Der Antragsgegner hat nach den vorstehenden Ausführungen mit der Benennung einer Schiedsrichterin, die neben einer den vertraglichen Anforderungen entsprechenden Qualifikation als Zahnärztin auch über eine juristische Qualifikation verfügt und als Rechtsanwältin tätig ist, entgegen der Rechtsauffassung der Antragstellerin nicht rechtsmissbräuchlich gehandelt. Es verstößt nicht gegen Treu und Glauben, als parteiernannten Schiedsrichter eine Person zu benennen, die aufgrund ihrer juristischen Qualifikation in der Lage ist, juristische Fachkenntnisse und Erfahrungen in die dem Einfluss der Parteien entzogene unparteiliche und unabhängige Entscheidungsfindung des Schiedsgerichts einzubringen.
Die Kostenentscheidung beruht auf § 91 Abs. 1 S. 1 ZPO.

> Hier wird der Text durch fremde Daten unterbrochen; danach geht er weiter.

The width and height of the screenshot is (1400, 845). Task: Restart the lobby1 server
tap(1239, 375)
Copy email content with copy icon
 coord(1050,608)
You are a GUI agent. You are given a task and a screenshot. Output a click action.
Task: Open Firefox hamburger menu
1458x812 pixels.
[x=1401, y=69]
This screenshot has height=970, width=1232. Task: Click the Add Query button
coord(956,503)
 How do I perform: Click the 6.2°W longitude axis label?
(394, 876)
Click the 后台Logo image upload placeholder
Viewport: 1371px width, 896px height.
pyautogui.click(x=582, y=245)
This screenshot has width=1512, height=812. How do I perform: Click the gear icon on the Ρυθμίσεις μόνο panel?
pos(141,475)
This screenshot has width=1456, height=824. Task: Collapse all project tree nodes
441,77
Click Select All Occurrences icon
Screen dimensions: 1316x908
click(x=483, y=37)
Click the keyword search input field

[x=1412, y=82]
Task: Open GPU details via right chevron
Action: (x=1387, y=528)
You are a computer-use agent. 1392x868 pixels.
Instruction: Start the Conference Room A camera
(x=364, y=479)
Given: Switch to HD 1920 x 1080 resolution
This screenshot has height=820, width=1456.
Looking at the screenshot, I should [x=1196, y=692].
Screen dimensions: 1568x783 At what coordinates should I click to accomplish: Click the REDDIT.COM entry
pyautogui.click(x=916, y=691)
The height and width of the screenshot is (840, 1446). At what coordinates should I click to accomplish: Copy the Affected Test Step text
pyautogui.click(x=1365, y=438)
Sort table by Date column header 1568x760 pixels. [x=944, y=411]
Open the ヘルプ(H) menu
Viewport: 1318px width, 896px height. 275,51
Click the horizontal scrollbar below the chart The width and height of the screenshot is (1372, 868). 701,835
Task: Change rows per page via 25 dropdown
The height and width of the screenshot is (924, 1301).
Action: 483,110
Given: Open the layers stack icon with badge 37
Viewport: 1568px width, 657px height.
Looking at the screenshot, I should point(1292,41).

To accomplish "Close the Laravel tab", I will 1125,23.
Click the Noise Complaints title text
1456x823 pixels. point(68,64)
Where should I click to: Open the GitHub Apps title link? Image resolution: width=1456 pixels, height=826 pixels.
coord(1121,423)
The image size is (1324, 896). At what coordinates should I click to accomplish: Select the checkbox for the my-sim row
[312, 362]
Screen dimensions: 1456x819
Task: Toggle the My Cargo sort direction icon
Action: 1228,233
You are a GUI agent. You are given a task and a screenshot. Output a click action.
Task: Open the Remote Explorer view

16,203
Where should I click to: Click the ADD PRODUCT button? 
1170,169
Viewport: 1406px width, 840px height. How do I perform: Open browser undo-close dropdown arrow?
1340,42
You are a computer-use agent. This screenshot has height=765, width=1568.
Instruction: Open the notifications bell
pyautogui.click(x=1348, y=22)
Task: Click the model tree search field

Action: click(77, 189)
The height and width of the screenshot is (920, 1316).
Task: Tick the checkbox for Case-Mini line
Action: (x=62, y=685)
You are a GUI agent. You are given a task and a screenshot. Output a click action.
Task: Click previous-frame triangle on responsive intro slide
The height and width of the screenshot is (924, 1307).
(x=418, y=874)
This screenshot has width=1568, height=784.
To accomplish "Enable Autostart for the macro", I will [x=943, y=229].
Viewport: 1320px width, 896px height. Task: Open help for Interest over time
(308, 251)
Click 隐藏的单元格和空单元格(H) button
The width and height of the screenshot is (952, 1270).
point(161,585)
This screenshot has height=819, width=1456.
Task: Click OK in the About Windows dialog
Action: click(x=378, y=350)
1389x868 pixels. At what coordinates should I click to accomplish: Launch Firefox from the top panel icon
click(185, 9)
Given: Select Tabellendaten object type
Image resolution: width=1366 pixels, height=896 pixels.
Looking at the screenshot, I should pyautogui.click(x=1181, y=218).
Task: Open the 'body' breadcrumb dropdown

Die Festsetzung des Gegenstandswertes berücksichtigt einen vom Senat für den Ablehnungsantrag gegen einen Schiedsrichter eines mit 3 Schiedsrichtern besetzten Schiedsgerichts gemäß § 48 Abs. 1 S. 1 GKG i.V.m. § 3 ZPO für angemessen erachteten Bruchteil von rund einem Drittel des Wertes der im Schiedsverfahren streitigen Hauptsache. Dabei legt der Senat der Bestimmung des Hauptsachewertes der von den Parteien wechselseitig erhobenen Schiedsklagen zugrunde, dass die Klagebegehren der Parteien wirtschaftlich um rund 208.000,00 € differieren.